In his first public comments on the matter, former Astros outfielder Carlos Beltrán admitted that what the team did during its 2017 sign-stealing scandal “did cross the line.” Beltrán, now an analyst for the YES Network, discussed Houston’s cheating scandal in a sit-down interview with colleague Michael Kay.
“Looking back now—yes, we did cross the line,” Beltrán said. “I made my statement about what happened in 2017, and I apologized … This happened in such an organic way for ourselves. We all did what we did. Looking back today, we were wrong. I wish I would have asked more questions about what we were doing, I wish the organization would have said to us, ‘What you guys are doing, we need to stop this.’ Nobody really said anything—we’re winning.”

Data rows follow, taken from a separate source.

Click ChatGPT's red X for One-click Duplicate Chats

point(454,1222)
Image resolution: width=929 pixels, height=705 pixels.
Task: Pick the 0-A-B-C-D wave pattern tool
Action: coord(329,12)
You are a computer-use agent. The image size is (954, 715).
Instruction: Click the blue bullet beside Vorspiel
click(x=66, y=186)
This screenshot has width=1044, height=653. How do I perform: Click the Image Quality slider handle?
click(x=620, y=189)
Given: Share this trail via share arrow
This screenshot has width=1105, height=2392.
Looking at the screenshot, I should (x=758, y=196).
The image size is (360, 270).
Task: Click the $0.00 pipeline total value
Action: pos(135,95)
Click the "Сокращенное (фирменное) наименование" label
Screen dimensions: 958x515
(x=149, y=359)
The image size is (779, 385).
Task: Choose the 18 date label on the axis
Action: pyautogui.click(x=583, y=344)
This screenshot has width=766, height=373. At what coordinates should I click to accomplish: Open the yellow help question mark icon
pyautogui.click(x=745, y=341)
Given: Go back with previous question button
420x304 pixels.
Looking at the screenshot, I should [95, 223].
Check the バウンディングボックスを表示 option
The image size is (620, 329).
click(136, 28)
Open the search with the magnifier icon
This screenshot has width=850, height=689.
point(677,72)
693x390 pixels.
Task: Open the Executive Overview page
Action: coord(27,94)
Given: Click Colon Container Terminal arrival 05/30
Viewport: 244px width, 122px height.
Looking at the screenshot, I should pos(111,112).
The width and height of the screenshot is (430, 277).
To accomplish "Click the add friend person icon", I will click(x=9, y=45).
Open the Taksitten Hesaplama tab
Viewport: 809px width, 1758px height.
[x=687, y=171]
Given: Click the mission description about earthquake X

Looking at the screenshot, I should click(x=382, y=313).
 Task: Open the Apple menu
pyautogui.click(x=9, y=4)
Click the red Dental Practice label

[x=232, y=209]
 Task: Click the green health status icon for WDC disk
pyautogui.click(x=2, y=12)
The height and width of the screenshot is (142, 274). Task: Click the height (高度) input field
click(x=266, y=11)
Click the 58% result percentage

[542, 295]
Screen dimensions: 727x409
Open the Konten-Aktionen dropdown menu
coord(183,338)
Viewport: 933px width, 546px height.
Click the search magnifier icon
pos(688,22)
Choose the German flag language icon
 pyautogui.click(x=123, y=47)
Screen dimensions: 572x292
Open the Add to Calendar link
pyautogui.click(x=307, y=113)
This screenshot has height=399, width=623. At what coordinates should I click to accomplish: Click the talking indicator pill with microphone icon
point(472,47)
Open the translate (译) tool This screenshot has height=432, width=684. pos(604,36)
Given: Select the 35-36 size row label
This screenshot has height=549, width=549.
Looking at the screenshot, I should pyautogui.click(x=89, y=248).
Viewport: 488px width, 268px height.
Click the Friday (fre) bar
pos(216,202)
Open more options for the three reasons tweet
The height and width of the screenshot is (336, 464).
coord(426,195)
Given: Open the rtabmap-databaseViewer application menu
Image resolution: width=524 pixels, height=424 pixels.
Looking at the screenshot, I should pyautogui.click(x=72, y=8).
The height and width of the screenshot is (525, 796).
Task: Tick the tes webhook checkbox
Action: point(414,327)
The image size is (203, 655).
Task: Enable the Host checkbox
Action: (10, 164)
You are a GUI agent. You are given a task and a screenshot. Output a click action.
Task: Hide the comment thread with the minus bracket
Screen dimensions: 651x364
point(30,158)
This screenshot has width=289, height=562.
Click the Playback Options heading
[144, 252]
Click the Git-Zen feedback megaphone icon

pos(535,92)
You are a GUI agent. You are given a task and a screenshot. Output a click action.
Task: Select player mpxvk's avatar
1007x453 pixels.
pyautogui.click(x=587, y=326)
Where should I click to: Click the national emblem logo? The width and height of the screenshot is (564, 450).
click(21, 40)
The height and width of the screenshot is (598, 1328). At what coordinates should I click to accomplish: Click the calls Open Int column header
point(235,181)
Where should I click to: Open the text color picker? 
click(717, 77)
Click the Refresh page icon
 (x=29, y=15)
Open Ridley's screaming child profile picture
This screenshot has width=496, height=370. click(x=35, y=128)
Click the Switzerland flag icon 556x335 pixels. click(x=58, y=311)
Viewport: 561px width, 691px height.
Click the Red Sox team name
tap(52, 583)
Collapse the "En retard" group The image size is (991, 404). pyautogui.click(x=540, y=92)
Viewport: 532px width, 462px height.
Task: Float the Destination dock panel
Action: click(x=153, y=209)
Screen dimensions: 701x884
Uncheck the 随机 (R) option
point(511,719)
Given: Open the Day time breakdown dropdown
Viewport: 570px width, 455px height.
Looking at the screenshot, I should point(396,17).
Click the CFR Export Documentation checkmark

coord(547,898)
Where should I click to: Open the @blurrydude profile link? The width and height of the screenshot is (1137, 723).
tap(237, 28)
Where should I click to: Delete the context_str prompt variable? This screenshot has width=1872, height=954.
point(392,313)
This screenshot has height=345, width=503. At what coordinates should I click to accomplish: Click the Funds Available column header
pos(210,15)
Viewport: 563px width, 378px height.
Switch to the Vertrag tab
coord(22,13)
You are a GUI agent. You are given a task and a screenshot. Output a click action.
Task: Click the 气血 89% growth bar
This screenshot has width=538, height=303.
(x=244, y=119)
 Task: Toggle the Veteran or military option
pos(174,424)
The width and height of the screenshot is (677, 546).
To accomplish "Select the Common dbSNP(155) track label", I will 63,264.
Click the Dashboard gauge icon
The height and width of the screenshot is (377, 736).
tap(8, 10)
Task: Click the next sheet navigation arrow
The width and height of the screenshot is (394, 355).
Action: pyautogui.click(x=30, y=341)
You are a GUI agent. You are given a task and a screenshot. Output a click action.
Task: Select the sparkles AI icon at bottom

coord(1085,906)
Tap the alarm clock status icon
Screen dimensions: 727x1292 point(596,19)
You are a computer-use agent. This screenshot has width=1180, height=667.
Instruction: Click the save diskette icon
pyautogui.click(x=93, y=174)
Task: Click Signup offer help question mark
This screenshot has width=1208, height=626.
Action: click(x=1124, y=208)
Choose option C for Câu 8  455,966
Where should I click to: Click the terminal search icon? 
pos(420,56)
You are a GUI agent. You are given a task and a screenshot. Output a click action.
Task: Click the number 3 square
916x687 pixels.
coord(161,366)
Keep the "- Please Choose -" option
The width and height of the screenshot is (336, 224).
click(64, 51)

Beltrán was one of the people who helped come up with the team’s sign-stealing plan, which connected a camera in center field to a video screen located in the tunnel near the Houston dugout. Players and staff would signal pitches to batters in real time by banging a trashcan with a bat.
After an investigation into the matter by The Athletic in 2019, Beltrán said that the team did not use electronic methods to steal signs, which was later proven false. Beltrán was hired to be the Mets manager in November, but lost his job two months later after his role in the scandal became known.
Former Astros and current Tigers manager A.J. Hinch, Red Sox manager Alex Cora and Astros president Jeff Luhnow all lost their jobs as well.
Beltrán was willing to admit that the team’s actions veered into rule-breaking territory, though he also added that the Astros were already a good team in 2017 and noted the club’s many standout players.
“We had such a good team. When you look at our team, some of those guys that were there were All-Star players,” Beltrán said. “At the end of the day, yes, we did something that was wrong. But we also had a good team.”